What this task involves |
Give the records again in full, exactly as written.

========================================

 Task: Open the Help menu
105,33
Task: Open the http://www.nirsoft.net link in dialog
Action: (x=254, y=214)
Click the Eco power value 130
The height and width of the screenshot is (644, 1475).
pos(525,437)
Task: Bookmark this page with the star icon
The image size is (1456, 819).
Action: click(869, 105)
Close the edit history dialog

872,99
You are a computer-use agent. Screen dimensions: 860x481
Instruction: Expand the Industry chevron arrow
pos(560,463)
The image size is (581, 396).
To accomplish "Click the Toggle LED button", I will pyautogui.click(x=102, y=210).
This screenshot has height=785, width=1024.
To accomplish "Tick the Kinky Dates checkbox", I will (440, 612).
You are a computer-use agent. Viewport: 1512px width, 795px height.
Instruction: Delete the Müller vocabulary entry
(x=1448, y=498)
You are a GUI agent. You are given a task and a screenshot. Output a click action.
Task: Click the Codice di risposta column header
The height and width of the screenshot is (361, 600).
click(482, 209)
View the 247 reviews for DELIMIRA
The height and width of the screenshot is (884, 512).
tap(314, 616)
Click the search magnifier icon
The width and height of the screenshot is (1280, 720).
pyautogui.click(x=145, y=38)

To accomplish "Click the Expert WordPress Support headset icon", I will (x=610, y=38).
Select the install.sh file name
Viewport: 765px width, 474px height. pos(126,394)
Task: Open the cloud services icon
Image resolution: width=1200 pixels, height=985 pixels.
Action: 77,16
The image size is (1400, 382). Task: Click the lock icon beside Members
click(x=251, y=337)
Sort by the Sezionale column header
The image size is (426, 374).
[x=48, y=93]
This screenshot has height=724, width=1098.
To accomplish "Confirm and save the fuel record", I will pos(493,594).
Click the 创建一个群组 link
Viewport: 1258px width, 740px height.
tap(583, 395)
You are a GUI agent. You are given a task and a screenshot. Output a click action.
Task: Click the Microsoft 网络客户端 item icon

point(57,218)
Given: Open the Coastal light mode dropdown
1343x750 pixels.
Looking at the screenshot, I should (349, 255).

========================================

Solution to this task |
 Task: Open the Help menu
105,33
Task: Open the http://www.nirsoft.net link in dialog
Action: (x=254, y=214)
Click the Eco power value 130
The height and width of the screenshot is (644, 1475).
pos(525,437)
Task: Bookmark this page with the star icon
The image size is (1456, 819).
Action: click(869, 105)
Close the edit history dialog

872,99
You are a computer-use agent. Screen dimensions: 860x481
Instruction: Expand the Industry chevron arrow
pos(560,463)
The image size is (581, 396).
To accomplish "Click the Toggle LED button", I will pyautogui.click(x=102, y=210).
This screenshot has height=785, width=1024.
To accomplish "Tick the Kinky Dates checkbox", I will (440, 612).
You are a computer-use agent. Viewport: 1512px width, 795px height.
Instruction: Delete the Müller vocabulary entry
(x=1448, y=498)
You are a GUI agent. You are given a task and a screenshot. Output a click action.
Task: Click the Codice di risposta column header
The height and width of the screenshot is (361, 600).
click(482, 209)
View the 247 reviews for DELIMIRA
The height and width of the screenshot is (884, 512).
tap(314, 616)
Click the search magnifier icon
The width and height of the screenshot is (1280, 720).
pyautogui.click(x=145, y=38)

To accomplish "Click the Expert WordPress Support headset icon", I will (x=610, y=38).
Select the install.sh file name
Viewport: 765px width, 474px height. pos(126,394)
Task: Open the cloud services icon
Image resolution: width=1200 pixels, height=985 pixels.
Action: 77,16
The image size is (1400, 382). Task: Click the lock icon beside Members
click(x=251, y=337)
Sort by the Sezionale column header
The image size is (426, 374).
[x=48, y=93]
This screenshot has height=724, width=1098.
To accomplish "Confirm and save the fuel record", I will pos(493,594).
Click the 创建一个群组 link
Viewport: 1258px width, 740px height.
tap(583, 395)
You are a GUI agent. You are given a task and a screenshot. Output a click action.
Task: Click the Microsoft 网络客户端 item icon

point(57,218)
Given: Open the Coastal light mode dropdown
1343x750 pixels.
Looking at the screenshot, I should (349, 255).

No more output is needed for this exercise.